The point I’m making here is that you do not, at any point, need to understand the unfolding meaning of the scene intellectually. Since you experience the entire scene from the inside, from how it feels, you never need to or want to verbalize or analyze what the scene is about. You would never need to (or want to) stop the scene and say “this scene is about x.”

Instead, what is important is that you approach each new image which appears in the scene as a vital new clue, a vital new piece of the puzzle, which reveals something new about the world you are exploring, and usually about the immediately previous moment. Your action, your job in the scene, is to learn more and more about this particular world, by sensing and feeling each clue as you open yourself up, and so you treat each new image as if it is adding to your familiarity and knowledge of that world. Whether the moment of anger is followed by a feeling of betrayal or by a room full of rubber balls, whatever comes next is still telling you something important about the world of the scene. If what comes next is something quite strange, like the rubber ball room, you do not simply dismiss it as a bit of random weirdness. Your action is to discover more and more about this particular world, and so you must go into the rubber ball room and gradually discover within yourself what is going on there, and why it emerged directly from a feeling of anger. Perhaps the red and green balls are the actual colors of the anger. Perhaps the anger is the anger caused by the discomfort of feeling like you are being pummeled by too many obstacles, like the balls. You were very careful to make sure that you arrived at this moment by going deeper inside of the previous moment, inside of the anger, and so something about the anger turned into the rubber balls, and your job is too explore what it is.

Use the technique. Think of the scene as a coherent, meaningful world, and your job is to explore that world, and find out as much as you can about it. For every moment of the scene, go directly inside of what is happening, and open it up, to uncover the scene’s next moment.
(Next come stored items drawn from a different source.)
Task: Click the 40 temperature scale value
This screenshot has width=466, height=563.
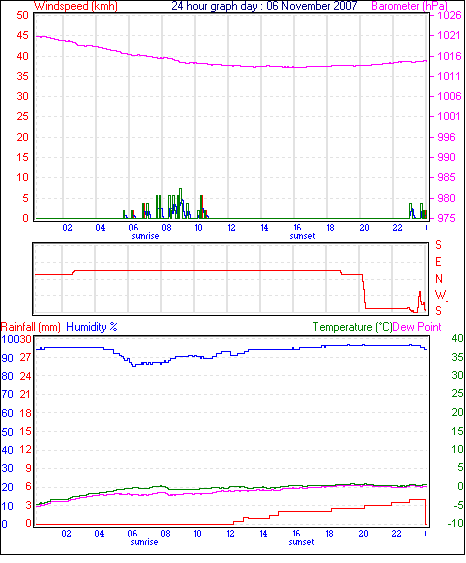Action: 457,338
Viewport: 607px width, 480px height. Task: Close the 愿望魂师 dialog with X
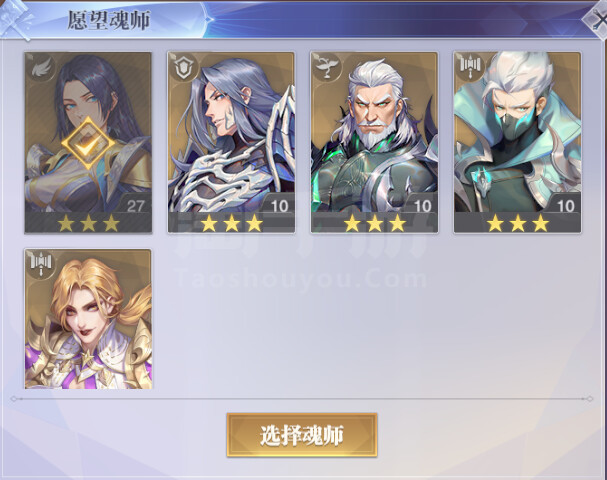coord(597,21)
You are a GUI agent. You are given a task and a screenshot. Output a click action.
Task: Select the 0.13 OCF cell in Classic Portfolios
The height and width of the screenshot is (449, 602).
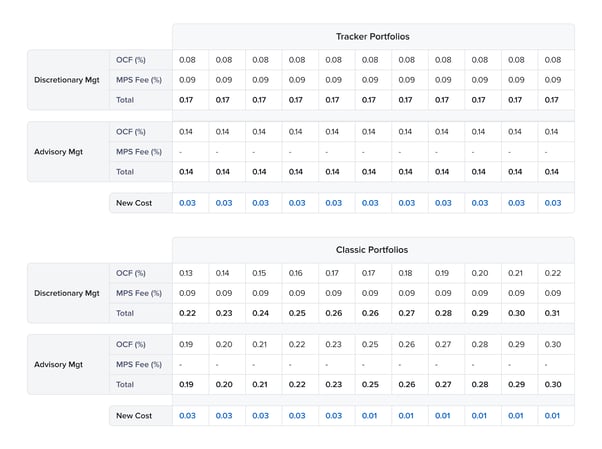(x=186, y=273)
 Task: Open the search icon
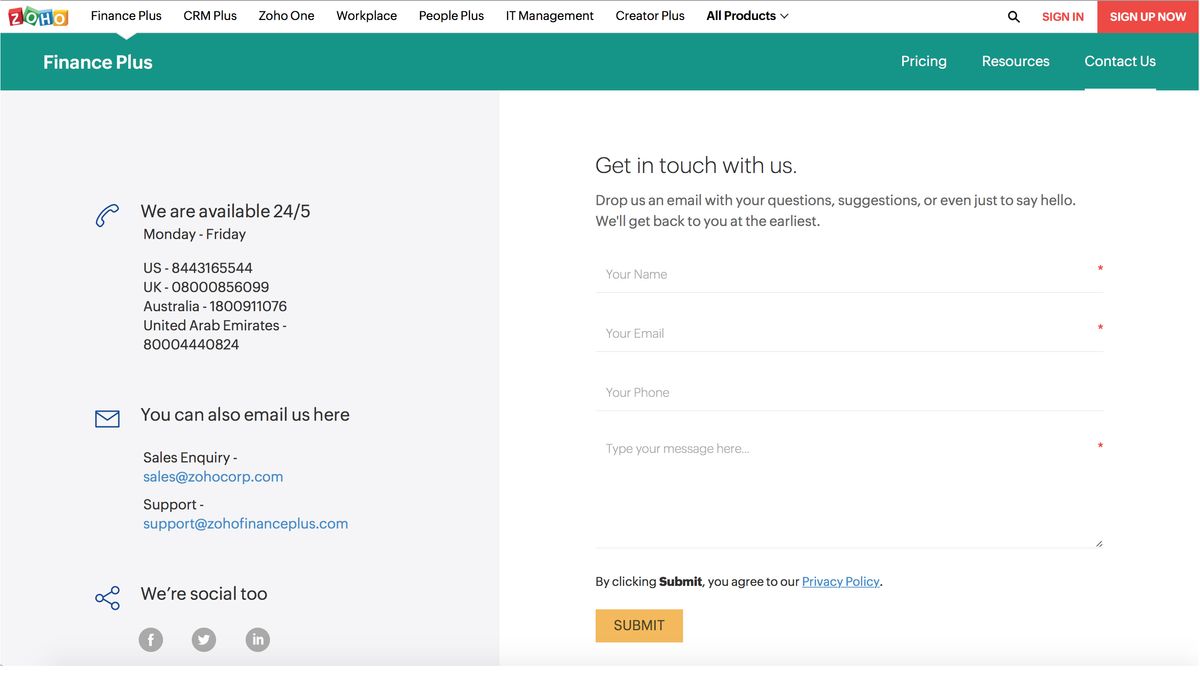[1012, 16]
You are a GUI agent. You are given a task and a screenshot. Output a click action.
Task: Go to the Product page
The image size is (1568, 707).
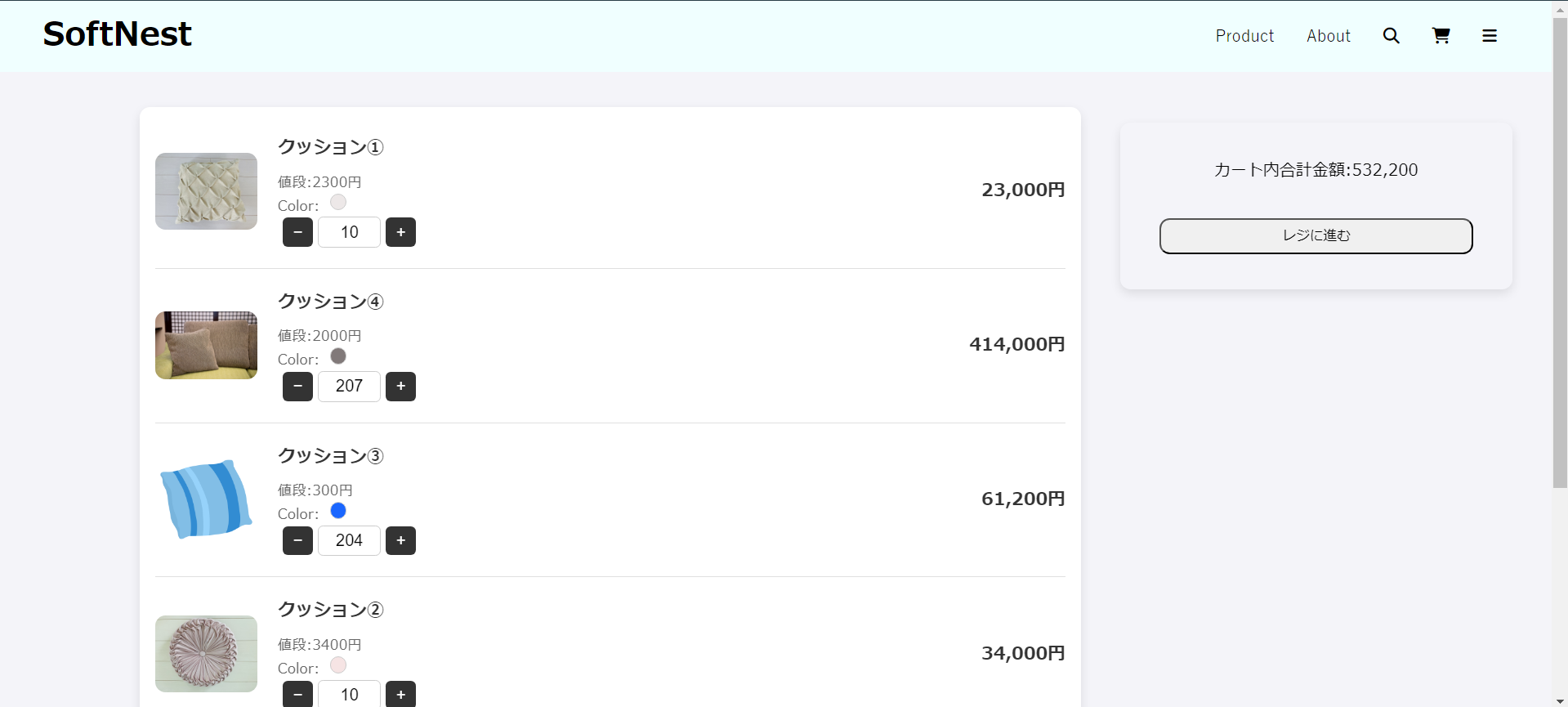[1244, 36]
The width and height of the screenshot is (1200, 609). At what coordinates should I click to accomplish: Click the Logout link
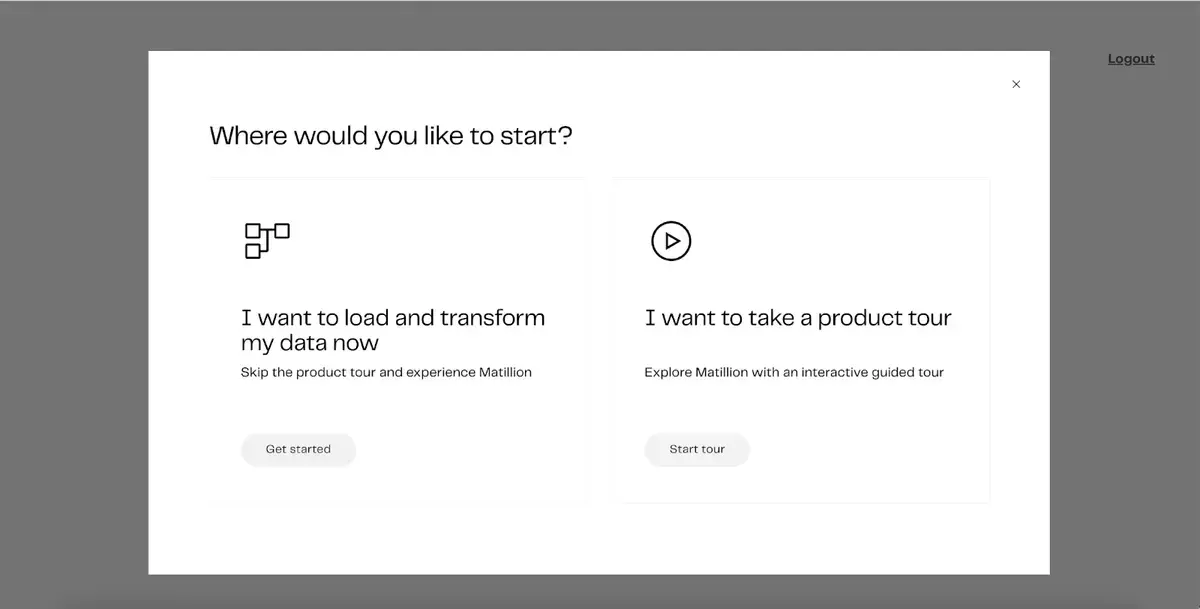pyautogui.click(x=1131, y=59)
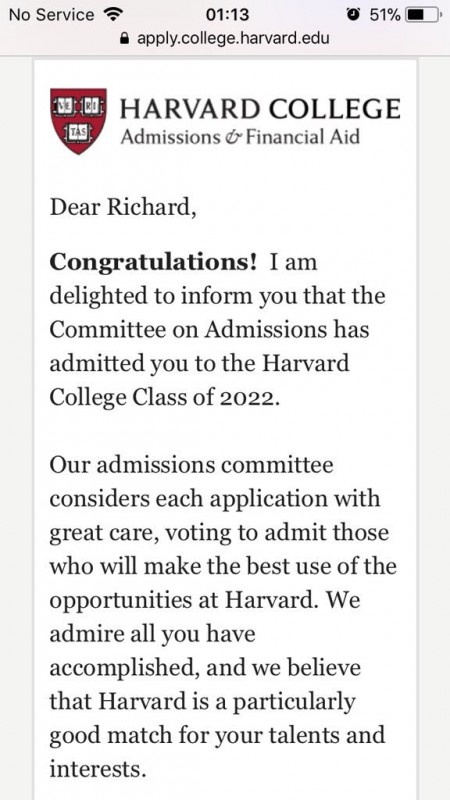Tap the talents and interests closing line
This screenshot has width=450, height=800.
[x=217, y=752]
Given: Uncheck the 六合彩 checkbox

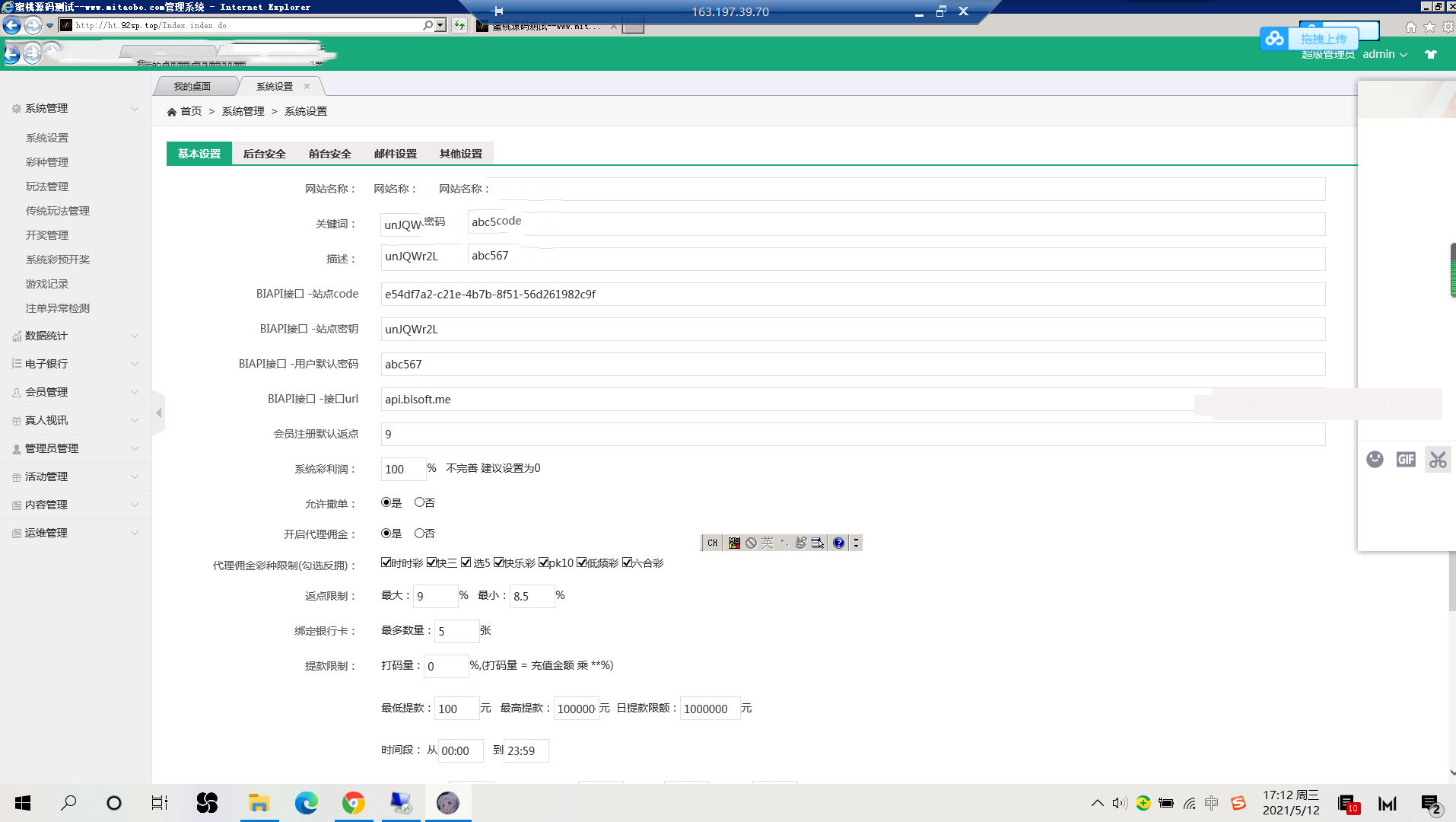Looking at the screenshot, I should pyautogui.click(x=627, y=562).
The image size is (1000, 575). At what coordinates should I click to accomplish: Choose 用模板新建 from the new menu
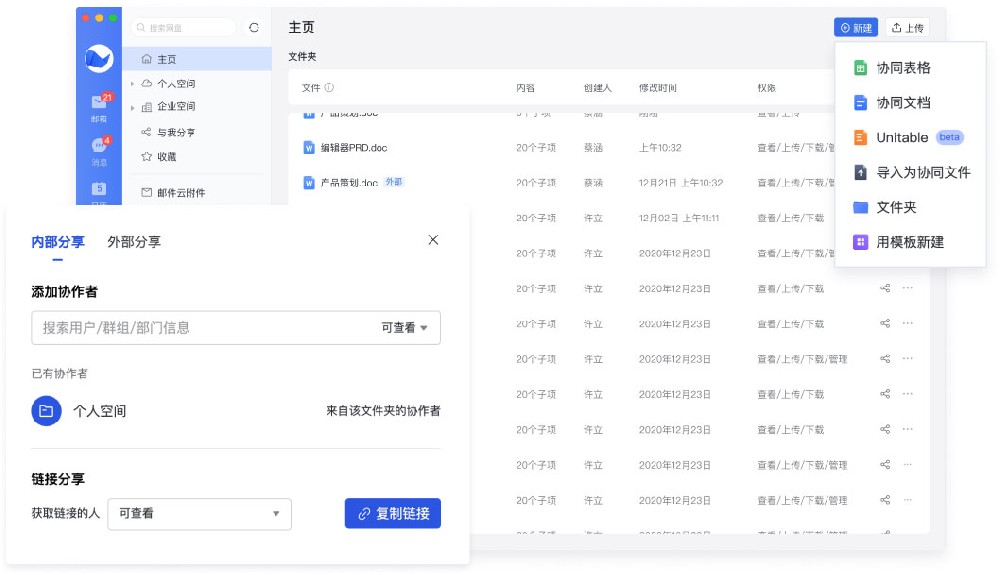tap(909, 242)
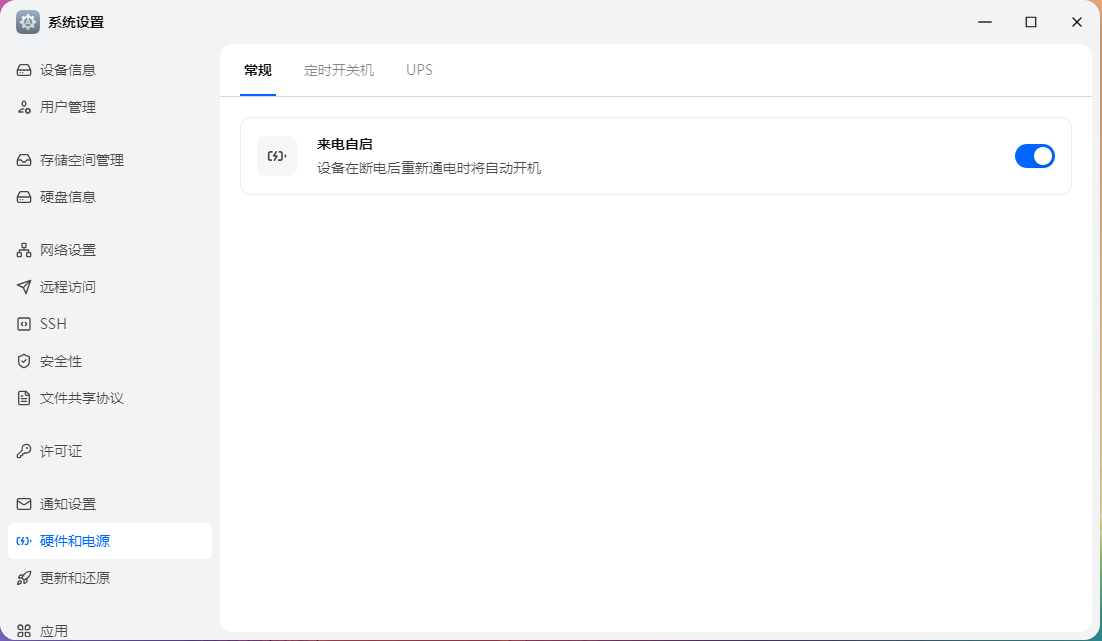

Then, regard what ever comes up as an important clue, telling you something more about the world which you are exploring.

This should also clarify how we recognize that we have reached “the end of the scene.” When both actors, together, feel that their exploration of the world of the scene is very complete and satisfying, and that they have uncovered something of the mysterious heart of the scene and learned something about its essence, they will feel that the scene is coming to a close. Note carefully that the end of the scene comes when the two actors feel that their exploration is complete. Their understanding of the meaning of the scene is not intellectual and never needs to be verbalized or formulated, so they do not need to be able to “say” what the scene is about or why it is now over. They simply know that the scene is coming to an end because their exploration now feels full and complete.